Illegal immigrants had been drafted in to protect St
OLYMPIC chiefs were today threatened by fresh scandal after it emerged suspected illegal immigrants had been drafted in to protect St James’ Park.
Three alleged bogus workers – employed as security guards – were arrested in a co-ordinated strike on the home ground of Newcastle United.
It came just 24 hours before Mexico and South Korea kicked off Tyneside’s Olympic celebrations.
UK Border Agency workers made the arrests alongside officers from Northumbria Police after acting on intelligence and carrying out routine checks.
The suspected illegal immigrants had been contracted in to provide security at the site and had already been installed at their posts, it is believed.
It comes just days after Tyneside doormen were drafted in from private security firms to protect the stadium.
The Chronicle understands those arrested were brought into the city by the London Organising Committee of the Olympic Games(LOCOG) from a security company based in the south of the country.
LOCOG were unable to comment on the incident, but a spokesman from the Home Office confirmed they had staged the sting on Wednesday.
The spokesman said: “These arrests show that UK Border Agency security checks are working.
“The responsibility for ensuring employees have the right to work in the UK rests with the employer.
“The UK Border Agency is working closely with employers and contractors at Olympics venues to prevent illegal working.”
Security firm G4S have faced heavy criticism in the run-up to the Olympics in Newcastle, after they failed to live up to their promise of providing security staff on Tyneside.
Earlier this week more than 500 staff from security firms across the country were called in to patrol St James’ Park, check bags, marshal spectators and carry out routine public safety and security functions for the tournament, which runs to August 4.

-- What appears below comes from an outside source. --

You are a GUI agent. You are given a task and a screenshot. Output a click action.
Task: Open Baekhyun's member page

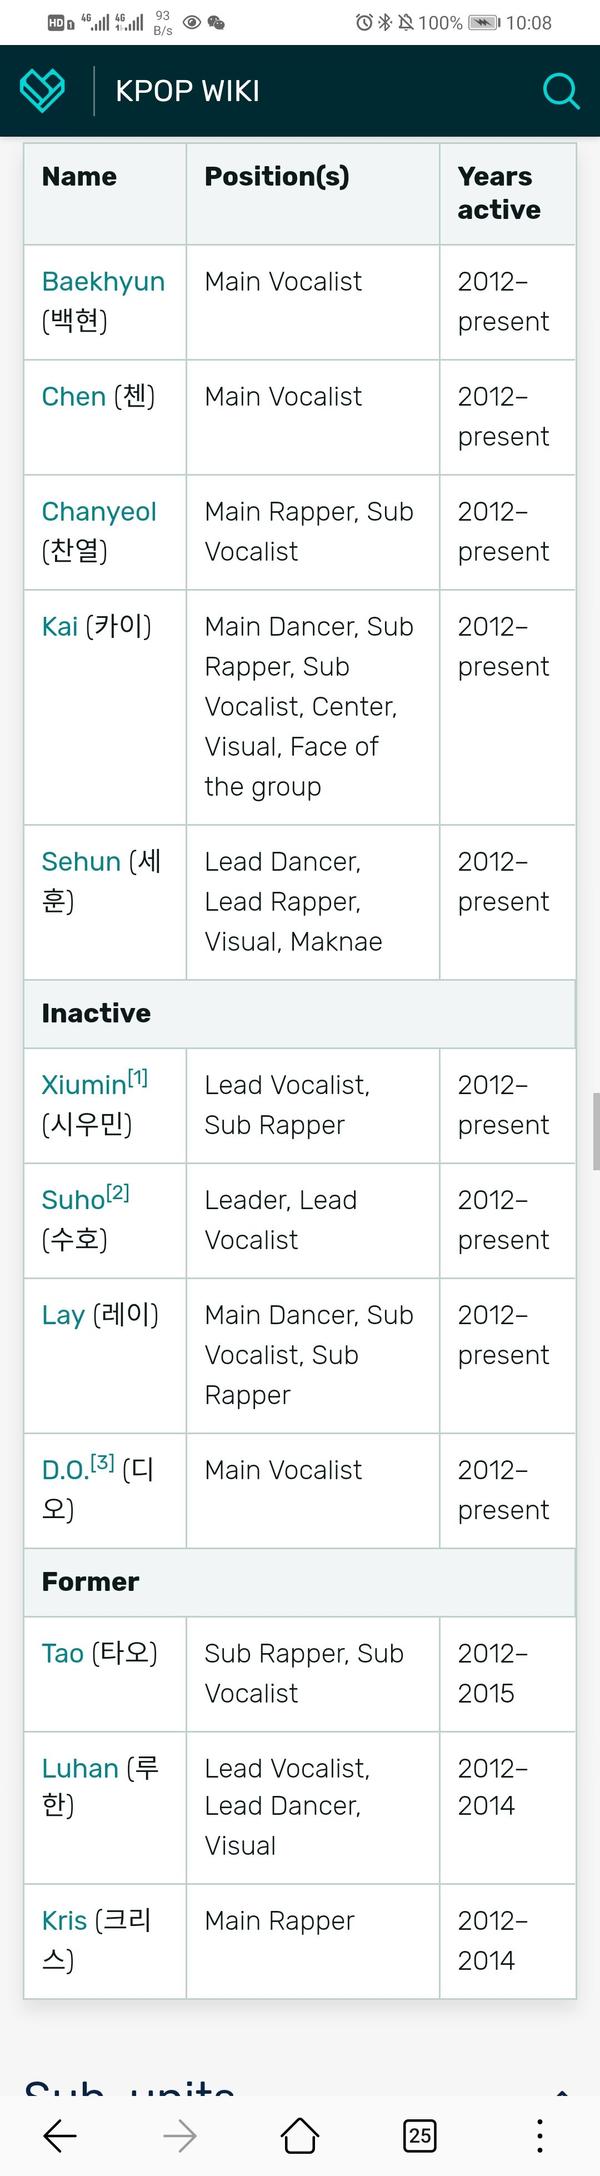103,281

It was the latest foul-up by the company after it emerged this month they had failed to ensure enough security staff turned up to provide protection for footballers staying at the Hilton Hotel in Gateshead.
On that occasion Northumbria Police were forced to step in.
But today Olympic chiefs were facing fresh criticism after police helped Border Agency officers carry out the arrests at St James’ Park.
Home Office officials were unable to release the nationalities or ages of those arrested, but confirmed they had carried out a raid.
Meanwhile, a Northumbria Police spokesman said: “On Wednesday, July 25, officers carried out a number of arrests in conjunction with the UK Border Agency in connection with suspected immigration offences.”
Last week two Olympic security guards were arrested on suspicion of being illegal immigrants at Coventry’s Ricoh Stadium. One was due to be a supervisor for G4S.
The Pakistani pair, aged 21 and 24, are believed to have been working for several weeks at the ground, which is one of the 2012 football venues.
LOCOG further came under fire after fans reported delays getting into St James’ Park prior to Mexico’s goalless draw with South Korea.
Today Newcastle City Council’s director of operations 2012, Stephen Savage, said: “LOCOG are responsible for ticketing, sales andcollections, and as soon as the city council became aware of the delays we made the strongest representations to LOCOG to tackle this issue.
“I’m pleased they have now come up with a solution to reduce delays.
“The atmosphere at yesterday’s games was absolutely marvellous and the fans of Mexico, Korea, Gabon and Switzerland were a credit to their nations.”